La gente anda leyendo: Mi propio Dorian Gray
Un encuentro de dos amigos después de muchos años abre las puertas de un intrigante episodio similar a la novela "El retrato de Dorian Grey" de Oscar Wilde.
Por Dante Galdona
Mientras camino por la plaza Mitre, entre la bruma imperdonable de un otoño arrollador, una figura se acerca de frente. Es llevada por un perro que tensa una correa. Lo conozco, no al perro, al hombre tironeado. Es un amigo de aquellos años de facultad, al que la vida se lo fue llevando por caminos alejados de los míos, o a mí de los de él. Veinte años de caminar para otro lado, veinte años de la última charla en la que nos despedimos como si fuéramos a vernos al día siguiente.
Después de un abrazo saltado diciéndonos las cosas que se dicen dos buenos amigos después de veinte años de no verse, cuando la intensidad baja, nos miramos. Está igual. Veinte años después está igual, salvo por la correa y el perro. Entonces es inevitable:
—Parecés Dorian Gray.
Entonces se ríe como hace veinte años, como ayer. Me dice que volvió hace un tiempo a la ciudad, que pase por la casa para ponernos al día. Le digo que tengo miedo de ver el retrato envejecido, pero que voy a ir.
Al otro día estoy en su casa, la de sus padres, que ya no viven. Es la primera angustia después de la alegría del reencuentro. El tiempo pasa, para mi Dorian Gray personal y para todos.
Unos mates y una charla nos ponen en frecuencia melancólica. Nos damos cuenta que ambos dejamos de frecuentar el grupo de amigos, más allá de algunos encuentros espaciados, de alguna llamada telefónica, de alguna charla por redes sociales. La necesidad de reencontrar a la monada se hace inevitable y empezamos a organizarnos. Uno en Estados Unidos, otro en España, otros ni idea.
¿Por qué el tiempo?
Cuando al fin logramos poner fecha nos sentimos satisfechos. Pasan algunos meses en los que mi Dorian Gray y yo nos seguimos viendo.

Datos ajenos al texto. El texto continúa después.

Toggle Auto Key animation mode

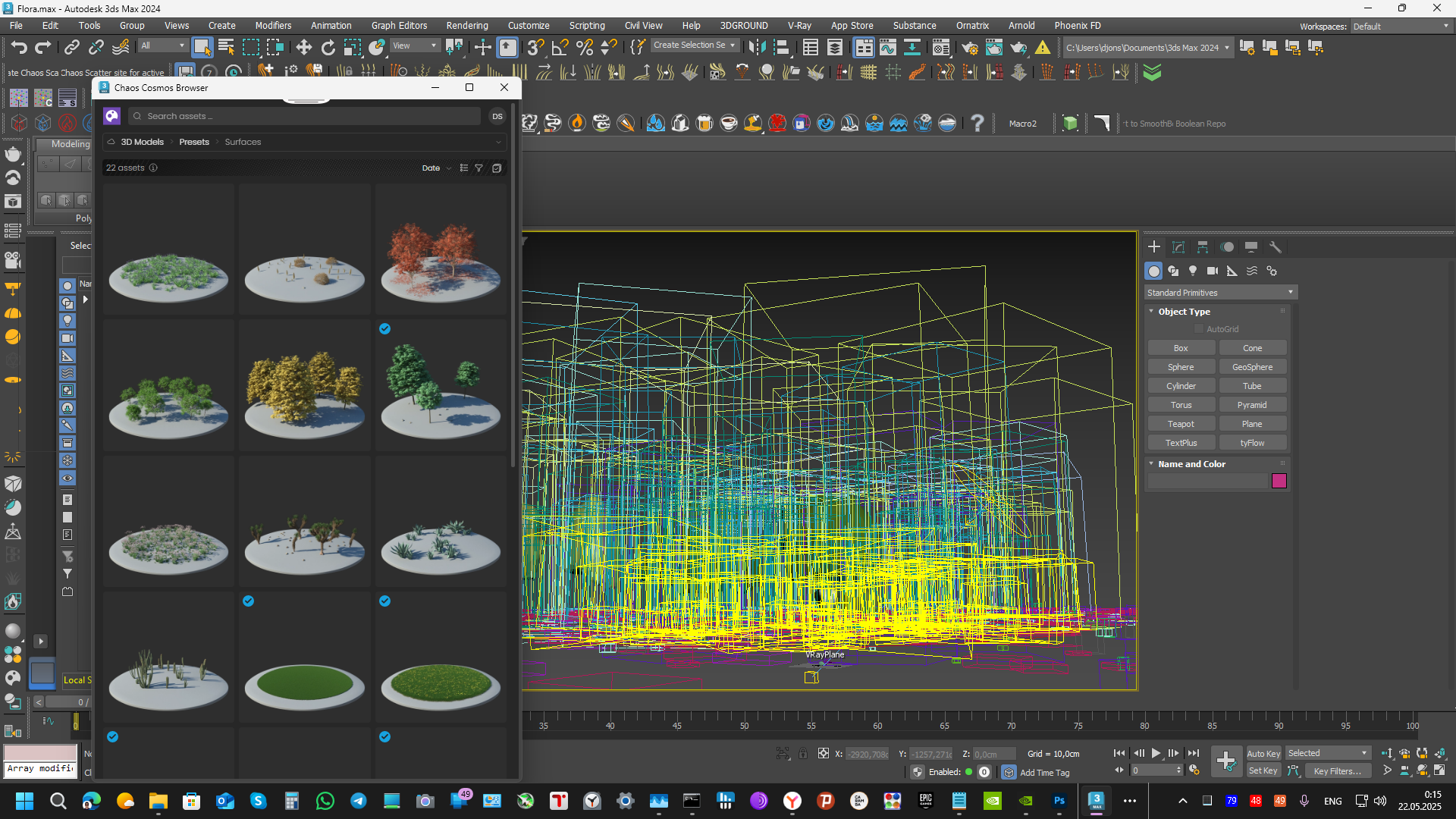click(1263, 754)
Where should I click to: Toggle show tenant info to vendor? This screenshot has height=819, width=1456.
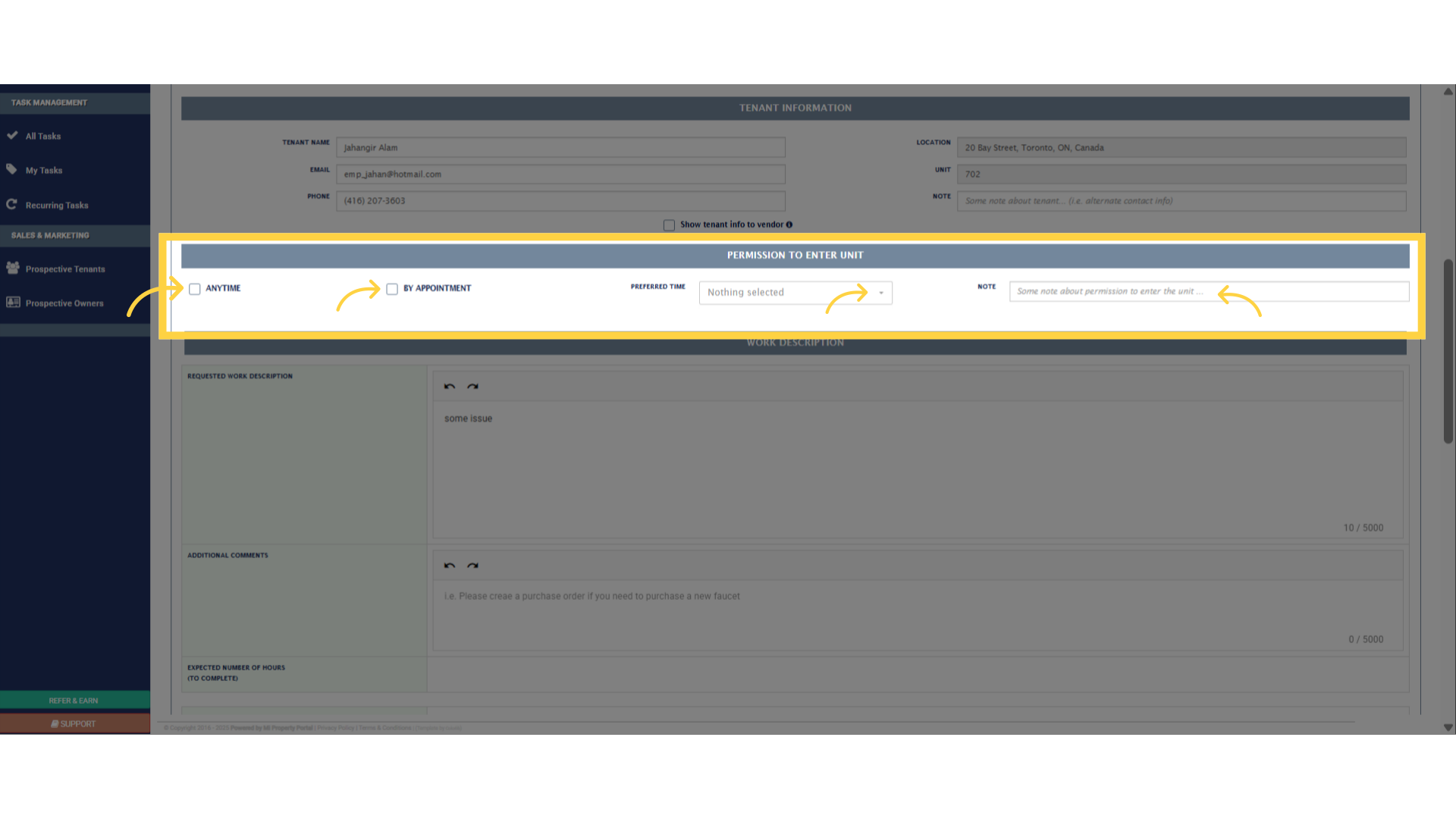[x=669, y=224]
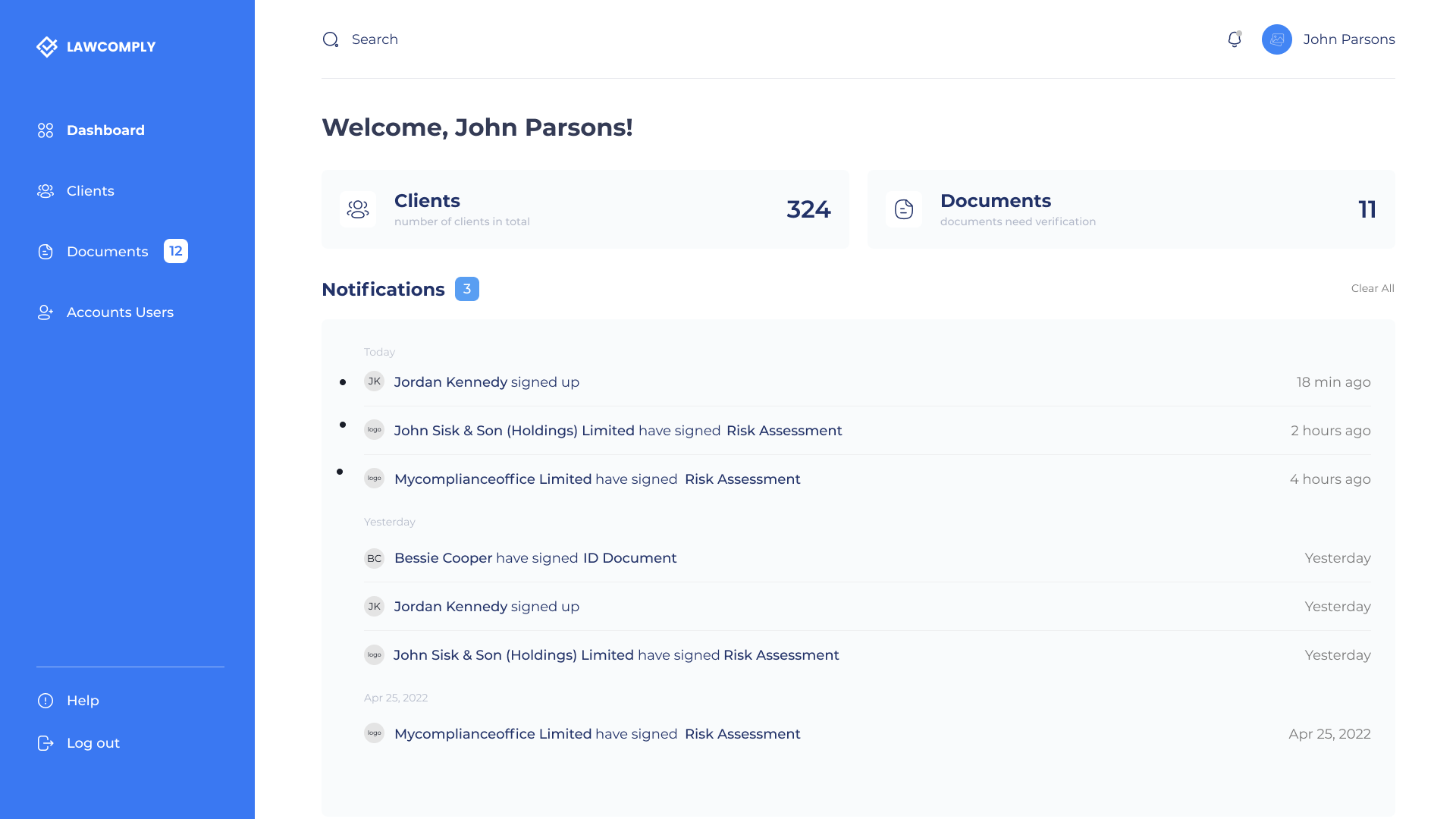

Llega el asado y es en su casa, una guitarra, pelados irreconocibles, canosos facheros, gorditos cerveceros y todo vuelve a ser como antes: el bourbon que trajo el yanqui, una bota que trajo el español, el cigarro cubano de algún viaje, las canciones nunca terminadas, las bromas antiguas.
Cuando el humo de los puros invade el ambiente, el whisky se empieza a sentir escaso y las panzas llenas, busco el baño -no recuerdo dónde estaba- y por error abro la puerta de la habitación de mi querido Dorian. Está exactamente igual: un póster del Indio Solari con Skay atrás, la biblioteca con los mismos libros, los CD y los casetes. Me acerco al póster, asombrado y melancólico, lo intento tocar y se cae. Tras de él, el dibujo de su retrato en la pared que le había hecho su novia de entonces. Barba canosa, pelado.